Task to carry out:
Scan the data beneath this task and copy each line that includes "section".

Provided data:
* * * *
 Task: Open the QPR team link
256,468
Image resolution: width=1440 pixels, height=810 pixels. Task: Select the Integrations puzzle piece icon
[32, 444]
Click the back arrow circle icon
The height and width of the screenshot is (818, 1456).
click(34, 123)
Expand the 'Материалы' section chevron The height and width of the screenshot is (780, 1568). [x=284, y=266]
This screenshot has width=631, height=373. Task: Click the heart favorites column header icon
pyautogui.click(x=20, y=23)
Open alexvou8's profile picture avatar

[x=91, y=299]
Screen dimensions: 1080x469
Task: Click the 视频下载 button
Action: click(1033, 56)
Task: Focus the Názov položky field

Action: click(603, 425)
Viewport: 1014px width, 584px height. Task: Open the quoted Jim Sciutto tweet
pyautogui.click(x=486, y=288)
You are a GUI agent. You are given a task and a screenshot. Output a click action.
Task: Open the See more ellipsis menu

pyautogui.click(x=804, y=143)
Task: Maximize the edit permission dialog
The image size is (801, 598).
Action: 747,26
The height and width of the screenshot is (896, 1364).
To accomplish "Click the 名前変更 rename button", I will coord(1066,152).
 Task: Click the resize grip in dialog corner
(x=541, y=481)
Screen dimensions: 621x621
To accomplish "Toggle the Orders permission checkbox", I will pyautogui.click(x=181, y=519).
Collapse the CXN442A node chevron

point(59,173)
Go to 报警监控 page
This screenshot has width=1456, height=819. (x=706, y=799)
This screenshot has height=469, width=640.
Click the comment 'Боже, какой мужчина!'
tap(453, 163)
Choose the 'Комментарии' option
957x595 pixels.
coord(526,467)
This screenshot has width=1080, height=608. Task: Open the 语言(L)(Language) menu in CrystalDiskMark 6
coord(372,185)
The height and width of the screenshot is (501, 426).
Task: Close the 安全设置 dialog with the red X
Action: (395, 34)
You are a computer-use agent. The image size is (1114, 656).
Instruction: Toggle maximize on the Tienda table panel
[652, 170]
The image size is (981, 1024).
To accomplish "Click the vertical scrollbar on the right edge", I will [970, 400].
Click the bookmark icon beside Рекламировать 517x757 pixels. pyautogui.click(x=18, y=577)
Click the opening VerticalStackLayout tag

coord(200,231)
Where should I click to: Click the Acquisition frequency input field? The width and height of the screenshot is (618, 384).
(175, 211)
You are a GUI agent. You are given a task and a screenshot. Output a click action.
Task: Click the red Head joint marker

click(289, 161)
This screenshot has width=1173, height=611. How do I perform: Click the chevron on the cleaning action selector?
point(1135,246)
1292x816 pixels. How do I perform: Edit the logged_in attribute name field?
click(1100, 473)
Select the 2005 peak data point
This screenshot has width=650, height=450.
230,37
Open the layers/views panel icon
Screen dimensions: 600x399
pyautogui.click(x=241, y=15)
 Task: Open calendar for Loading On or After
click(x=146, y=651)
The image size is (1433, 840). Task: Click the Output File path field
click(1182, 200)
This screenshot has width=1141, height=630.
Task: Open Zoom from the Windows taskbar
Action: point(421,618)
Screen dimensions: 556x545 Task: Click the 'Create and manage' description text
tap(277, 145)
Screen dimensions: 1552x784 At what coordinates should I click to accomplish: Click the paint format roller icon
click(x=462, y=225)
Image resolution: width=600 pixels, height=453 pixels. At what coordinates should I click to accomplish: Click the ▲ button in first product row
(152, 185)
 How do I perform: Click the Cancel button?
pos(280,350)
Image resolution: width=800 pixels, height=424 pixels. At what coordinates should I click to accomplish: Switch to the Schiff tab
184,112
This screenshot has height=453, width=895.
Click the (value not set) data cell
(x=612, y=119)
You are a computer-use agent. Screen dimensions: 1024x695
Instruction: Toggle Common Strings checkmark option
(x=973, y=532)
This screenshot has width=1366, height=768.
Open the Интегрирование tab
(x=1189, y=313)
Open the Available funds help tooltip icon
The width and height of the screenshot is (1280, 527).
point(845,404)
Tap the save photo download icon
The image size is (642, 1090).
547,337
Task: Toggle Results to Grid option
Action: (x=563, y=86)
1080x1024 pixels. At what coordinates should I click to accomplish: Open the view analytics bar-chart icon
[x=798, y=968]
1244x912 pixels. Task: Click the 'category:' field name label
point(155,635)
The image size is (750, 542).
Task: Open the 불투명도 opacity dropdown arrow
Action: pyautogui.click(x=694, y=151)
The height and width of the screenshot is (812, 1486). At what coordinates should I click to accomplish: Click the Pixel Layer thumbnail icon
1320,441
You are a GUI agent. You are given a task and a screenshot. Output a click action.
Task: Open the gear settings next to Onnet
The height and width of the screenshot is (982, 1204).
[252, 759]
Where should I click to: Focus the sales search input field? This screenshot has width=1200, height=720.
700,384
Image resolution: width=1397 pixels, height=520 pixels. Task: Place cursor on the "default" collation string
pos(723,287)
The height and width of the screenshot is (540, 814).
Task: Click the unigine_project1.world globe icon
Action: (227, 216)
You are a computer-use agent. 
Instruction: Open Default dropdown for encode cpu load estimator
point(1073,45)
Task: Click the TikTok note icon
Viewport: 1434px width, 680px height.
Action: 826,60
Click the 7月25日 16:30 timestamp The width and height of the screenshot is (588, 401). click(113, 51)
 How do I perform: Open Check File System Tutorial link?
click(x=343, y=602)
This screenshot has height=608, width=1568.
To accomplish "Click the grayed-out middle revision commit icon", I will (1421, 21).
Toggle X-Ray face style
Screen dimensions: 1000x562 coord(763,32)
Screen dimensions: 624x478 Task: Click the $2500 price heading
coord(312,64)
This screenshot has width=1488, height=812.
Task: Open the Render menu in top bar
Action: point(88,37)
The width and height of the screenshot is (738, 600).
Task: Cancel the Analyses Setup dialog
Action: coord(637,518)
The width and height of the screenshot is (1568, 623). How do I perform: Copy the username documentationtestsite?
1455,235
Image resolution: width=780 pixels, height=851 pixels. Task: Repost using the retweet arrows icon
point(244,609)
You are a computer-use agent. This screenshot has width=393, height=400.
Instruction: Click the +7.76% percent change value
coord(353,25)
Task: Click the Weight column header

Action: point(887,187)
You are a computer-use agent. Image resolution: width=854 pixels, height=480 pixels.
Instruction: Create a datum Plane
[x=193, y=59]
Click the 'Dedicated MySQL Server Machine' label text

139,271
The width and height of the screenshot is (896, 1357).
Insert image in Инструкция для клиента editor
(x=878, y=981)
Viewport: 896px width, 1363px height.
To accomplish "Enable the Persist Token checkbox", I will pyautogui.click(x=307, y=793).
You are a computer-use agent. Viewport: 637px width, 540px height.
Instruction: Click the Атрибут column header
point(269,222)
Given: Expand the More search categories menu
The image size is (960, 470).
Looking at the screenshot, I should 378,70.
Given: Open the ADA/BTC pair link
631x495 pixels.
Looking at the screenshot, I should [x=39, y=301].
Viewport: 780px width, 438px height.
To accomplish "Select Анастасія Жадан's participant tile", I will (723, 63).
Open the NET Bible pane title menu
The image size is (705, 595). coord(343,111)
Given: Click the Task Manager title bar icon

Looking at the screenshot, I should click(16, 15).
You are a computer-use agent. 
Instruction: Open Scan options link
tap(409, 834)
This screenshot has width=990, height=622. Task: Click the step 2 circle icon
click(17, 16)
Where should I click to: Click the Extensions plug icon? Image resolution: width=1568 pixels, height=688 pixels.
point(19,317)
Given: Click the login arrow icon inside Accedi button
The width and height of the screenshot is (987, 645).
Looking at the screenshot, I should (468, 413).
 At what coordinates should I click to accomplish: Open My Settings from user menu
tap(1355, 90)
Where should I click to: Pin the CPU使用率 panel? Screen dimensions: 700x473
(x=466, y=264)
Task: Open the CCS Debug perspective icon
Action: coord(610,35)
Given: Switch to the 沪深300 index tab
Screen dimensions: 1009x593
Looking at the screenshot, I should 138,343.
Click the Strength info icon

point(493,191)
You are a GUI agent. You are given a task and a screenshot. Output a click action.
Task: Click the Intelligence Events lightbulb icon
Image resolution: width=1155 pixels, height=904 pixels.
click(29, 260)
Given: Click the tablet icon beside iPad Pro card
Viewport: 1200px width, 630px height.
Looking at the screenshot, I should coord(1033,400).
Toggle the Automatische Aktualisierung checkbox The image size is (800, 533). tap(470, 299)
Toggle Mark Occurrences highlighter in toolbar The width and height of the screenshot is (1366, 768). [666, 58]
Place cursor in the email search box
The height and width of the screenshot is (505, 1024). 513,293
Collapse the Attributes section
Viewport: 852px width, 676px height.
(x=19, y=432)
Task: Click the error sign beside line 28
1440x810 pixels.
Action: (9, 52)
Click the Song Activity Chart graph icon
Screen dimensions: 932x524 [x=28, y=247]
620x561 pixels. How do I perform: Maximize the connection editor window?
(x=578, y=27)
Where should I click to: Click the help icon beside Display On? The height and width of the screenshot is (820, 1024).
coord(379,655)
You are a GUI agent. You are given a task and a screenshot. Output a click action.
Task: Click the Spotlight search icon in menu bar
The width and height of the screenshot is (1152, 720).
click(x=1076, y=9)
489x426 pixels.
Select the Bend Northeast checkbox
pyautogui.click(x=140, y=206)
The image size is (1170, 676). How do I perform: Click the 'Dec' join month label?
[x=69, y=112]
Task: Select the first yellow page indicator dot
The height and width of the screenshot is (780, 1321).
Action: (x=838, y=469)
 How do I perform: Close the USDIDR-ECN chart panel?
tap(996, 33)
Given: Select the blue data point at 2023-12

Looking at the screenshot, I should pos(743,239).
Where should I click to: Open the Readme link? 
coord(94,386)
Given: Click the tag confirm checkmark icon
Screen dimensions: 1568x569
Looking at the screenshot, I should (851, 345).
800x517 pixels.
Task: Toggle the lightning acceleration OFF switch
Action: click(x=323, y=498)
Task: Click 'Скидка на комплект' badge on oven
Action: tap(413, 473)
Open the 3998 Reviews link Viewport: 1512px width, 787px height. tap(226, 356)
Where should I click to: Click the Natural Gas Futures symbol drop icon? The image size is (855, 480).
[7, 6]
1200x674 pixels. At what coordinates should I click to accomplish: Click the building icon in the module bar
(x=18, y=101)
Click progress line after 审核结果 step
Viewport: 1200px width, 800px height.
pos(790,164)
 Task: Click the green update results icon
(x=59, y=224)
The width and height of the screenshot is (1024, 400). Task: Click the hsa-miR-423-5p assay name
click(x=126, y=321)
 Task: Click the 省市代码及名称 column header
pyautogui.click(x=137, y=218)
* * * *
Response area:
Expand the 'Материалы' section chevron The height and width of the screenshot is (780, 1568). [x=284, y=266]
Collapse the Attributes section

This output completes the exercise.